His New Jersey mansion isn't on the market,

But, until a few weeks ago, this house was.

Bruce grew up in Freehold, N.J., but he rented the cottage at 7 1/2 West End Court, in Long Branch, on the Jersey Shore, in 1974 and '75. It was here that he wrote Born to Run (the song and much of the album of that name). In a 2005 documentary packaged with the 30th anniversary edition of Born to Run, Springsteen stops outside the house to reminisce.

So when the house came on the market, for $299,000, Kim McDermott, a Springsteen fan who lives in nearby Little Falls, and two partners, Gerard Ferrara and Ryan DeCarolis, couldn't resist making an offer. They ended up paying $280,000, which McDermott says is probably "a bit more" than the house would have gone for without the Bruce connection." (Realtor Susan McLaughlin wisely touted the house's rock pedigree on her website.)
Without Springsteen, the two-bedroom cottage, with about 800 square feet and a tiny porch, might have been a teardown, given its almost-oceanfront location.

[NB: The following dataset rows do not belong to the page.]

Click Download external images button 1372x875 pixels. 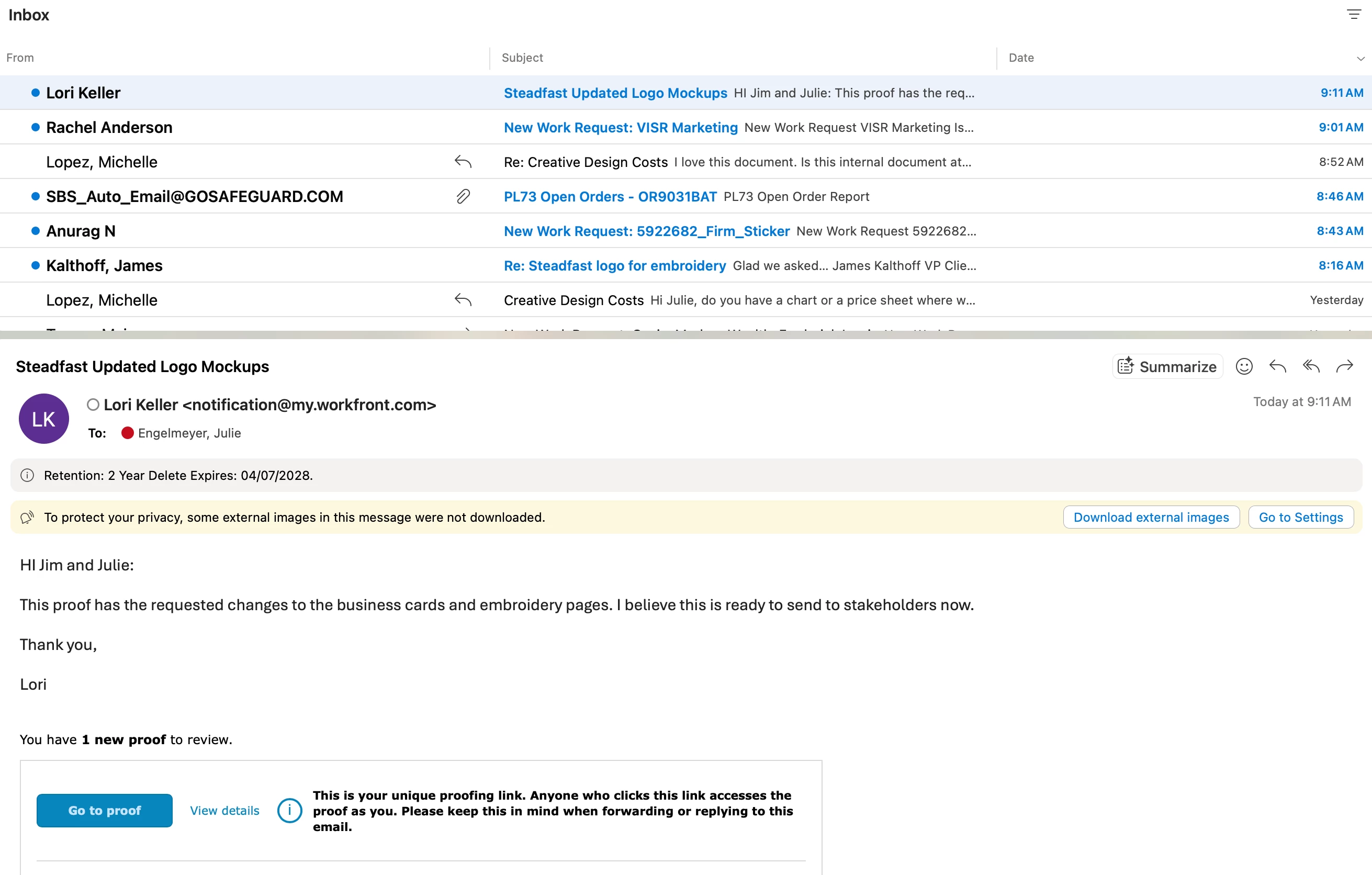pyautogui.click(x=1151, y=517)
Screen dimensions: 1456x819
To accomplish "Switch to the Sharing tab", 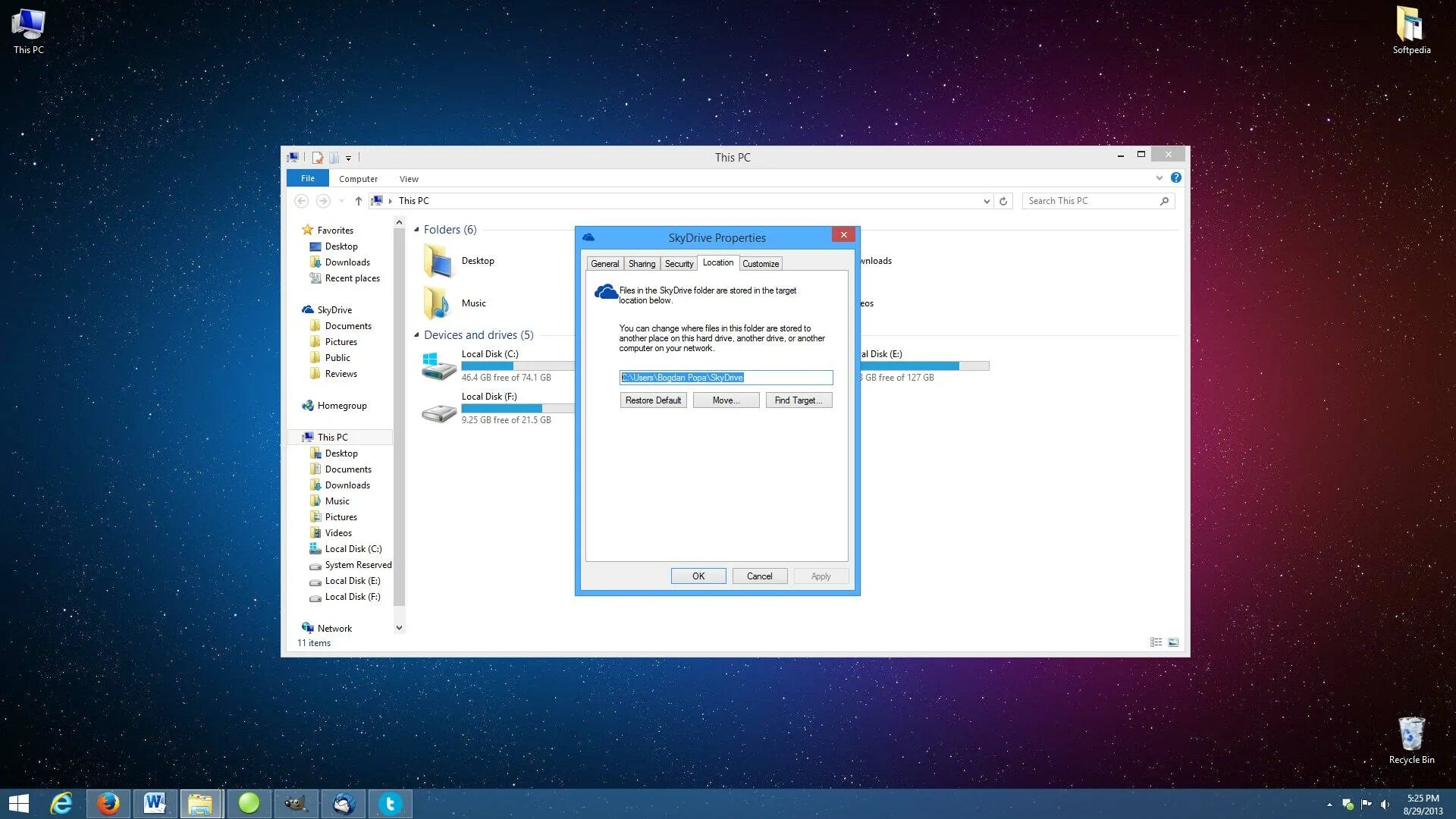I will click(642, 264).
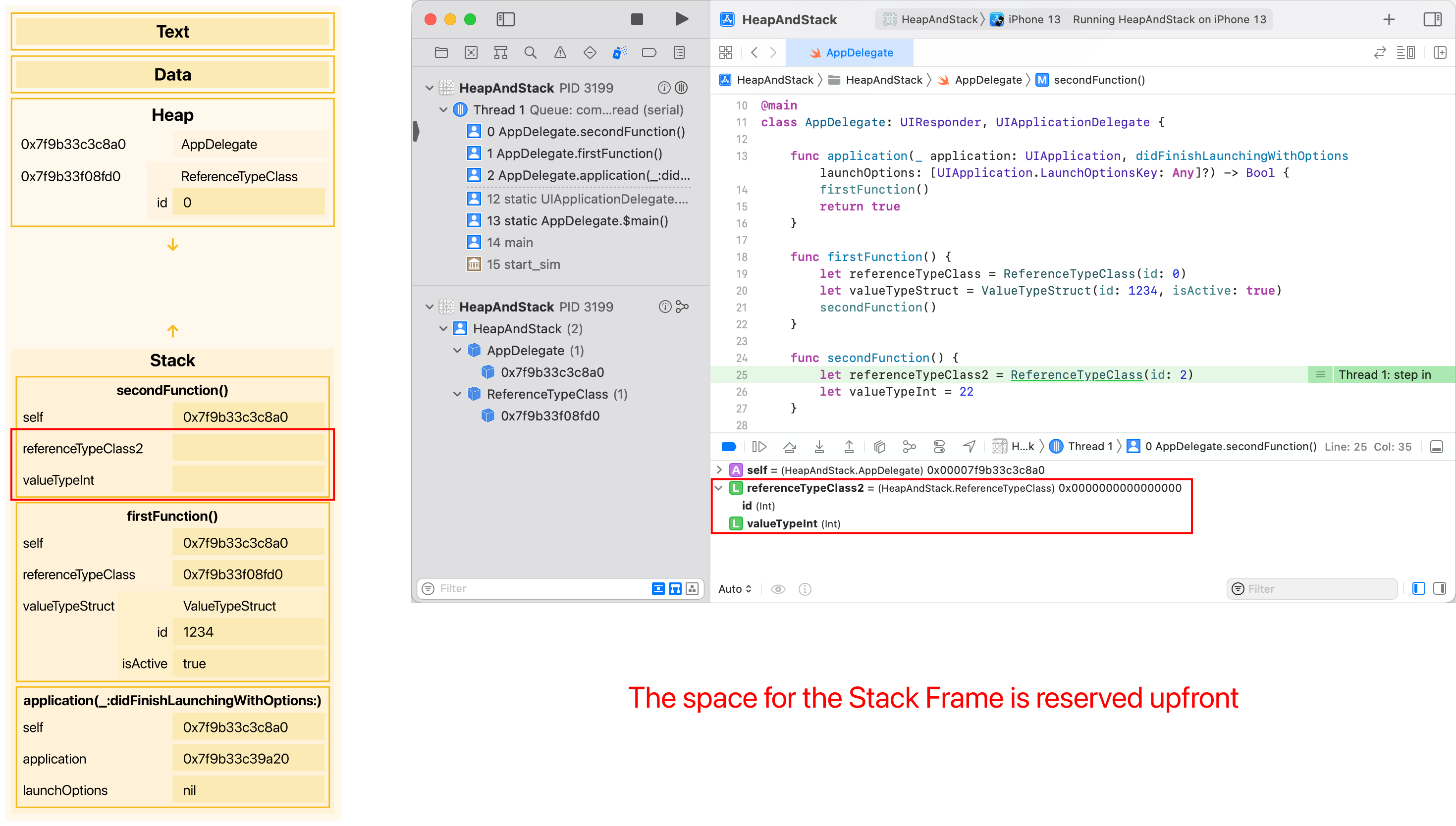Viewport: 1456px width, 826px height.
Task: Open the Breakpoint navigator tag icon
Action: tap(649, 52)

The Jersey Shore has served as both inspiration and launching pad for Springsteen, who was recently honored at the Kennedy Center in Washington by a crowd that included President Barack Obama and the comedian and fellow Jersey boy Jon Stewart.

One of the songs Springsteen wrote in the Long Branch house is Thunder Road, which begins with the lyric "the screen door slams . . ."

"The house has a little screen door," says McDermott, who can't help hearing Bruce's words whenever she visits the property.

Right now, DeCarolis is living in the house. But because of its commercial zoning ("it's in an odd little area, with some homes and some businesses," says McDermott), it could someday become a Springsteen museum.

For millions of Bruce fans, that would be a chance to relive a little of the Glory Days.